Nike now has 20 partitions absorbing its traffic. The general topic stays lean for smaller advertisers. This actually makes operational sense too — an advertiser spending hundreds of millions of dollars a year probably warrants dedicated infrastructure.

But the consumer side gets complicated. Before, the billing service subscribed to one topic and got everything. Now it has to know which advertisers have dedicated topics and which don't:

Before:
  billing service → subscribes to ad_clicks → done

After:
  billing service → is this advertiser in the hot list?
                 → yes: read from ad_clicks_nike
                 → no: read from ad_clicks_general

Every time you onboard a new massive advertiser you update that list. Every time one scales down you clean it up. That's operational complexity — a config to maintain, a deployment to do, consumers to update — that didn't exist before.

This is why dedicated topics are the last resort. You only reach for them when you've genuinely exhausted the key granularity options.

The decision ladder#

1. Simple key (advertiser_id)
   → still hot? → go to 2

2. Compound key (advertiser_id + user_id)
   → still hot? → go to 3

3. More dimensions (+ country_id, + timestamp_bucket)
   → still hot? → go to 4

4. Dedicated topic for that advertiser
   → accept the operational complexity — no other option left

In practice, most hotspot problems are solved at step 2 or 3. Dedicated topics appear at truly extreme scale — where one tenant generates orders of magnitude more traffic than anyone else and no amount of key spreading is enough.

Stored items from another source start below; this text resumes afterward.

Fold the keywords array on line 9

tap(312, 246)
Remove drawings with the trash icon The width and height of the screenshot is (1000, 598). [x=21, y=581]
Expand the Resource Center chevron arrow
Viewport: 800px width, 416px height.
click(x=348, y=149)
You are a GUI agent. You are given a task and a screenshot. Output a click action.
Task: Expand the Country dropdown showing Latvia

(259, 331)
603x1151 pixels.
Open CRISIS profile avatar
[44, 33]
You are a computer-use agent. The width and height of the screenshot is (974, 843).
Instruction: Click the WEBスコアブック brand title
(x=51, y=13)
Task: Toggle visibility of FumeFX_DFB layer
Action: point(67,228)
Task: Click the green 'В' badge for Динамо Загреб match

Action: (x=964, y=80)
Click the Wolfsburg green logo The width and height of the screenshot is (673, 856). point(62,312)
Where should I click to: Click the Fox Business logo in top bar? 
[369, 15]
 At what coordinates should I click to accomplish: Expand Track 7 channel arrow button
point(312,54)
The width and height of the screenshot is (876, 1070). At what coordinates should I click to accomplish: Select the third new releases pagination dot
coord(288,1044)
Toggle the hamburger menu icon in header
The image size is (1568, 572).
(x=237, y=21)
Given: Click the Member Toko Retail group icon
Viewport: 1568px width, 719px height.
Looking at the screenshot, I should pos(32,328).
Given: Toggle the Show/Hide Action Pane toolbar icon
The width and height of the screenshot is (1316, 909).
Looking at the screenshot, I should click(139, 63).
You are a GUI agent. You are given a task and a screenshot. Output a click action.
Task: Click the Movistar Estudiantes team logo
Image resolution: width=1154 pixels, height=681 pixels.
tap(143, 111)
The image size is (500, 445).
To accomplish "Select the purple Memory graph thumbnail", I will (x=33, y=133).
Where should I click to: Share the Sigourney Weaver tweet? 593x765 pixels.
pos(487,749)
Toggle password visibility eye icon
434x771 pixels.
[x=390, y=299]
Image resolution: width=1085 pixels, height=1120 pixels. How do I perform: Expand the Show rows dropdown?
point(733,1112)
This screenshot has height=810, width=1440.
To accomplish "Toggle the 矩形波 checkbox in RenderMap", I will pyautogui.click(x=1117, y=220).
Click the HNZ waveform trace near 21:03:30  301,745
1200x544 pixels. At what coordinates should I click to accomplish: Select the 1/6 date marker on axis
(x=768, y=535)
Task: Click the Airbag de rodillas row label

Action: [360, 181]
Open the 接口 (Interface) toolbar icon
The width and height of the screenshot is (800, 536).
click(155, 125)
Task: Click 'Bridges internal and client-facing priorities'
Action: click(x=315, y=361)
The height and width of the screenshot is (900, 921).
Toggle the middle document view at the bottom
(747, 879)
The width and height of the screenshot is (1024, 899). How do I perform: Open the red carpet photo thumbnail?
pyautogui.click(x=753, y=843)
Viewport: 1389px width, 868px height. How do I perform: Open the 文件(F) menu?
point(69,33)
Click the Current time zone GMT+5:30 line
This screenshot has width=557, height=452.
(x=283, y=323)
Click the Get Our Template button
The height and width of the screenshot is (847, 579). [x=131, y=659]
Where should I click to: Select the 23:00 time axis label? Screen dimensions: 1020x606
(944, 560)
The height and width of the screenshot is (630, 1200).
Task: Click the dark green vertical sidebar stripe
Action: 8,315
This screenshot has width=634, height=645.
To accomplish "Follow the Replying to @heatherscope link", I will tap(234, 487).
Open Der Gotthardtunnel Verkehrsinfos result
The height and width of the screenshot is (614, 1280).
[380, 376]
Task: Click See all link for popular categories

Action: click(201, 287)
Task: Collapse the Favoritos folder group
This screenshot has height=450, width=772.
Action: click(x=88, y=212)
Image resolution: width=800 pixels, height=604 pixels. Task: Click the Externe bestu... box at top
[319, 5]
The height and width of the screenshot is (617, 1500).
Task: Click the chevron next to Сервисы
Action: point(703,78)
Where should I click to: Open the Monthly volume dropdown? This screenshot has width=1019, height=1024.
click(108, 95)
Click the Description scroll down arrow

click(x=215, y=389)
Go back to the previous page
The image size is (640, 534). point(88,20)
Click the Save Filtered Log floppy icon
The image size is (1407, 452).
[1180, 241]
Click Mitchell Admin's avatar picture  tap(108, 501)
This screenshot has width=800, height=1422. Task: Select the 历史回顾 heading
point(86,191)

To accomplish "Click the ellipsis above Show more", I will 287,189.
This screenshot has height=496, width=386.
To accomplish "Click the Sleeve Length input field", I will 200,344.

The right partition key is determined by what your consumer actually needs. Ask: does my consumer need strict ordering, or does it just need correct aggregation? Billing needs correct counts — compound key is fine. A stream processor that detects click sequences per user needs per-user ordering — simpler key required.

Interview framing: "Hot partitions happen when data is naturally skewed — one advertiser drives 80% of clicks. I'd first try a compound key: advertiser_id + user_id spreads Nike's traffic while keeping per-user ordering. If still hot, add country_id. Each dimension gives better spread but coarser ordering — the right choice depends on what the consumer needs. If key granularity is exhausted, the last resort is a dedicated topic for that advertiser with more partitions — but that adds operational complexity: consumers now need to know which topic to read from per advertiser."